#### 所给文本

全局唯一標識(UID)-多種實現方案

原文轉自:http://www.tanjp.com/archives/132 (即時修正和更新)

目錄

64位全局唯一標識

62進制字符串唯一ID

32位唯一ID(一年(388天)內的每秒內有128個唯一值)

32位唯一ID(一個月(48天)內的每秒內有1024個唯一值)

32位唯一ID(一週(12天)內的每秒內有4096個唯一值)


64位全局唯一標識

snowflake是用64位整型來表示一個序列號的,看上去和我們的時間戳很像,但是它的起始元年不是1970年,而是自定義的。然後時間戳裏面只是記錄下當前毫秒與自定義的元年時間差,這樣起始就用不到64位的bit來記錄整個時間戳,多出來的幾位就可以做其他的事情,來看下面的結構:

00000.......000 00000 00000 000000000000
|___________| |___| |___| |__________|
            |               |        |              |
        42bit        5bit    5bit       12bit

參考snowflake算法改造:

00000.......000 0000000000 000000000000
|___________| |________| |__________|
            |                     |             |
        42bit              10bit      12bit

64位的全局唯一ID,保證在138年內的每1毫秒內有4095個唯一值。

第一部分 長度爲42位,精確到毫秒級的自定義時間戳。當前時間戳減去指定時間開始的時間戳,最大可記錄138年。

第二部分 長度爲10位,根據不同業務ID做區分,取值範圍[0,1023]。

第三部分 長度爲12位,自增ID,取值範圍[0,4095]。

C++代碼實現:

class Uid64
{
public:
    	explicit Uid64(uint32 pn_1st_from_year = 2000, uint32 pn_2nd_business_id = 0);
    	uint64 generate(uint32 pn_2nd_business_id);
private:
    	uint32 mn_1st_from_year; //毫秒級時間
    	uint32 mn_2nd_business_id; //業務ID
    	uint32 mn_3rd_index; //自增
};
Uid64::Uid64(uint32 pn_1st_from_year, uint32 pn_2nd_business_id)

########
#### 可用数据

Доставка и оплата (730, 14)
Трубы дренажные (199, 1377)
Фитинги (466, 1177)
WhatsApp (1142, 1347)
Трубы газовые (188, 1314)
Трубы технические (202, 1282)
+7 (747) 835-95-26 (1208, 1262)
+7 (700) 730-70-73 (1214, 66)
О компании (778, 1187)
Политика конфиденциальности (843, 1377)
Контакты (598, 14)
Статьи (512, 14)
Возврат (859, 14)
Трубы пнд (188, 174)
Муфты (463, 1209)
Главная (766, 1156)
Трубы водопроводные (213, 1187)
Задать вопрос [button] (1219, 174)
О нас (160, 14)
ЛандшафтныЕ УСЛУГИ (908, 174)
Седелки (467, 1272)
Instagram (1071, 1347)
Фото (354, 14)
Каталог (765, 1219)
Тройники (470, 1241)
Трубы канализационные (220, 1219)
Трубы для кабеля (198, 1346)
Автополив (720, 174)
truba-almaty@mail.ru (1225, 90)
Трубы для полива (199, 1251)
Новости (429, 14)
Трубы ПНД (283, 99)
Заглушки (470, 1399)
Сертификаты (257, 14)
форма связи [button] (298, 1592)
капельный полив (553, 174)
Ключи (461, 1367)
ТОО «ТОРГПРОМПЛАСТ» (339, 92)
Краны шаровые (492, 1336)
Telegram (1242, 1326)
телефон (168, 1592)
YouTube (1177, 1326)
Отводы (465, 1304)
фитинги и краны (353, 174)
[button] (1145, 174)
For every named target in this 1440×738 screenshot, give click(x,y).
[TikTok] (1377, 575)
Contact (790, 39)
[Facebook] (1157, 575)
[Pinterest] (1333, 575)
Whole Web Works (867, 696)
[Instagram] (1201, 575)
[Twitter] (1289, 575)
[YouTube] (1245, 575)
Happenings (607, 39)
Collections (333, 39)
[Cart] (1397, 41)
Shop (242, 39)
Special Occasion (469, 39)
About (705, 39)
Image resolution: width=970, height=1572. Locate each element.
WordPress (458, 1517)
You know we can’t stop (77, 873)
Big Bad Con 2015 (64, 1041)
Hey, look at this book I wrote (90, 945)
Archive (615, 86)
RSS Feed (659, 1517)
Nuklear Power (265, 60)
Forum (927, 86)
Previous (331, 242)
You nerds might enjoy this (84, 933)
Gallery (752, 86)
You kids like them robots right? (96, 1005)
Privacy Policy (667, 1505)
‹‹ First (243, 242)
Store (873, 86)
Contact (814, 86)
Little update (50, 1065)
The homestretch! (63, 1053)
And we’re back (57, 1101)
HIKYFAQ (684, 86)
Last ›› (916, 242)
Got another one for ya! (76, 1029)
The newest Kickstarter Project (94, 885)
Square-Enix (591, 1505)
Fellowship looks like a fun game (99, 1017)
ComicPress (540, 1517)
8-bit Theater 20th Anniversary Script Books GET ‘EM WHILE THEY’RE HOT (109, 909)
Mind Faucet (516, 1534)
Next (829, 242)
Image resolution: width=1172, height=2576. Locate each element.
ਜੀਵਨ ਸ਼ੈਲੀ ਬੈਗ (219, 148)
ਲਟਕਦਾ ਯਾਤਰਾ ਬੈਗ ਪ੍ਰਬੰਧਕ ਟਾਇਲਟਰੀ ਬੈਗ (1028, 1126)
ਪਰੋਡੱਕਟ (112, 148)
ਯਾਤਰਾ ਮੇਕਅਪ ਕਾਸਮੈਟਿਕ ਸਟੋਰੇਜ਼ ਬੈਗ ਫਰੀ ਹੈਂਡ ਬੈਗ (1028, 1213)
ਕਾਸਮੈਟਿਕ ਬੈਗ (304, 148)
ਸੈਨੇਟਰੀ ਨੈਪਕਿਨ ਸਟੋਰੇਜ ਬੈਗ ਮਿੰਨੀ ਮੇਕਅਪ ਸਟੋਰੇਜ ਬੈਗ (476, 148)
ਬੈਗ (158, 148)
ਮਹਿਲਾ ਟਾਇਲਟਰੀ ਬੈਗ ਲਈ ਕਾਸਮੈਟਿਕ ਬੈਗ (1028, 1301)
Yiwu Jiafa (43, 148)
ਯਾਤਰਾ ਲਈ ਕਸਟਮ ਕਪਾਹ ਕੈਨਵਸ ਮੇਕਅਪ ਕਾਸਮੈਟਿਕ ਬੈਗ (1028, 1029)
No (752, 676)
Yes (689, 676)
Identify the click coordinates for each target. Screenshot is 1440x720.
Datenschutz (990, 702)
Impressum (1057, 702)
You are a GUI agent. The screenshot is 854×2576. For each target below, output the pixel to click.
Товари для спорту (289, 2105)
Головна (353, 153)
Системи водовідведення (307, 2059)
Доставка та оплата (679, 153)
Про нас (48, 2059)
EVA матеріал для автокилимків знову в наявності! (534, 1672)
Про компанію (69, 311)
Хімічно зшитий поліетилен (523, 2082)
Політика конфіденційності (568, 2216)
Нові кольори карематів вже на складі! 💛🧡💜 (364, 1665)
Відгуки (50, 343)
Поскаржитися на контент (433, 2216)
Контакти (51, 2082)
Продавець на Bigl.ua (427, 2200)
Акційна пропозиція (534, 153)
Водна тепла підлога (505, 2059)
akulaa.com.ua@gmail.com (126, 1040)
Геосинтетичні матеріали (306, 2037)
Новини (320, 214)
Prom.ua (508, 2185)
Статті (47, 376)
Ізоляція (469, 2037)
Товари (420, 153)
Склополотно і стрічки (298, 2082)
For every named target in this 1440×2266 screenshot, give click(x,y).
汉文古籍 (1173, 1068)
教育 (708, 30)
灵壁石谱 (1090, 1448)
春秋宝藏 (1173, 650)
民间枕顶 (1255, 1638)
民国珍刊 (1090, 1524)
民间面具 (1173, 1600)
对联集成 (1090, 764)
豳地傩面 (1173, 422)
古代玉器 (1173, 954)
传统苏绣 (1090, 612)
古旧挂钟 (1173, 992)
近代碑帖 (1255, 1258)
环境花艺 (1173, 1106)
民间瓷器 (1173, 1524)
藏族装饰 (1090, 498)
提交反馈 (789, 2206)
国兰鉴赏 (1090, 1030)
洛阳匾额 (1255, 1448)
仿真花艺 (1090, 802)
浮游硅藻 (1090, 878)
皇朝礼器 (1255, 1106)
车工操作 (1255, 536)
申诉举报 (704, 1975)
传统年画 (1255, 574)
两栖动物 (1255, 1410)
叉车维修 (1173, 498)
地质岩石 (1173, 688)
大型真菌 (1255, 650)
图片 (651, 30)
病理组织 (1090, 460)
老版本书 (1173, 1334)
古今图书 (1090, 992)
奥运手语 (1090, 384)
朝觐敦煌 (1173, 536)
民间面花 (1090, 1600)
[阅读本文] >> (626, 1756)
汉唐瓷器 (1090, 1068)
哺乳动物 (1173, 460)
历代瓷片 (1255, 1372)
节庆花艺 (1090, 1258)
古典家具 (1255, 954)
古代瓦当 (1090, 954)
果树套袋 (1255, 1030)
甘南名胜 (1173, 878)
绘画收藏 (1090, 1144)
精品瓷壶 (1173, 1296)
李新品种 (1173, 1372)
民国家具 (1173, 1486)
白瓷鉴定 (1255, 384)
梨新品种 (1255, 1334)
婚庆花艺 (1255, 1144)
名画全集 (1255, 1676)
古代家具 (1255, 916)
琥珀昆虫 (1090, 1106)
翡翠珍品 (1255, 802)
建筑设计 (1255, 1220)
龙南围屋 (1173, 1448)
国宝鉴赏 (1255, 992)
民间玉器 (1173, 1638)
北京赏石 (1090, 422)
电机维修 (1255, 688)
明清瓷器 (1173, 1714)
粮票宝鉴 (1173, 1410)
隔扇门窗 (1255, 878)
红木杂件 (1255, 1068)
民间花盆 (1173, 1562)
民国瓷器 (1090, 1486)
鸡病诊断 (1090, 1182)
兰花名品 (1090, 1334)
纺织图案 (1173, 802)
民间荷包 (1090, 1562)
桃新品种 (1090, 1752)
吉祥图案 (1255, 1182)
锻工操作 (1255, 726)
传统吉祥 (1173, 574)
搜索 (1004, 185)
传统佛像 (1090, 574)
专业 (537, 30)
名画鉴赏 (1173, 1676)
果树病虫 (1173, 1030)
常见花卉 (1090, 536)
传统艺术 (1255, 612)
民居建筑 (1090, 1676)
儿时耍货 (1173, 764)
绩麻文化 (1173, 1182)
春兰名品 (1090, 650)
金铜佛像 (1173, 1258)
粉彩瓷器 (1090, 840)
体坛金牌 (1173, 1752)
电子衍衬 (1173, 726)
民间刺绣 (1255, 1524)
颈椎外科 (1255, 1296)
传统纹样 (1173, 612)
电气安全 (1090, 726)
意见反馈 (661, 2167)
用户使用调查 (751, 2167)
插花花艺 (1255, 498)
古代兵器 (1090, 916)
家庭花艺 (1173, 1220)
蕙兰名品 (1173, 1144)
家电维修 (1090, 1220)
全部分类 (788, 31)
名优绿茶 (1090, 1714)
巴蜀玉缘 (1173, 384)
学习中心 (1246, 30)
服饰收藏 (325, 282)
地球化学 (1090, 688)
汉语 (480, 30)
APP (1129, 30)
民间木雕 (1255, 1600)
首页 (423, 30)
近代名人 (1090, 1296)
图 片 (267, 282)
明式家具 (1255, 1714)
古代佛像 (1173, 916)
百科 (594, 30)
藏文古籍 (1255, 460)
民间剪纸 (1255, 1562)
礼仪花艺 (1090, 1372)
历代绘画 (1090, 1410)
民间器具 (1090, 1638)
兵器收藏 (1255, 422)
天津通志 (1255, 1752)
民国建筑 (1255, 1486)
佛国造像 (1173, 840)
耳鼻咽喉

########

**待办事项:**
**A.** 将全局唯一标识一文中以“snowflake是用64位整型”开头的段落改写为简短的要点列表，保留其主要事实。
**B.** 请从全局唯一标识一文的末尾处续写下去。

**依次作答:**
**A.**
- snowflake 用 64 位整型表示序列号，形式上与时间戳相似。
- 其起始元年不是 1970 年，而是自定义的。
- 时间戳部分只记录当前毫秒与自定义元年之间的时间差。
- 因此无需用满 64 位记录整个时间戳，多出的位可用于其他用途。

**B.**
	: mn_1st_from_year(pn_1st_from_year)
	, mn_2nd_business_id(pn_2nd_business_id)
	, mn_3rd_index(0)
{
    namespace pt = boost::posix_time;
	if ( (mn_1st_from_year > pt::microsec_clock::universal_time().date().year())
		|| (mn_1st_from_year < 1970) )
	{
		mn_1st_from_year = 1970;
	}
	if (pn_2nd_business_id > 1023)
	{
		pn_2nd_business_id = 0;
	}
}
uint64	Uid64::generate(uint32 pn_2nd_business_id)
{
	namespace pt = boost::posix_time;
	mn_2nd_business_id = pn_2nd_business_id;
	if (mn_2nd_business_id > 1023)
	{
		mn_2nd_business_id = 0;
	}
	++mn_3rd_index;
	if (mn_3rd_index > 4095)
	{
		mn_3rd_index = 0;
	}
	pt::ptime now = pt::microsec_clock::universal_time();
	pt::ptime from_time(boost::gregorian::date(mn_1st_from_year, 1, 1));
	pt::time_duration time_span = now - from_time;
	uint64 zn_1st = time_span.total_milliseconds();
	uint64 zn_2nd = mn_2nd_business_id;
	uint64 zn_3rd = mn_3rd_index;
	uint64 zn_result = (zn_1st << 22) | (zn_2nd << 12) | zn_3rd;
	return zn_result;
}

測試例子:

void main()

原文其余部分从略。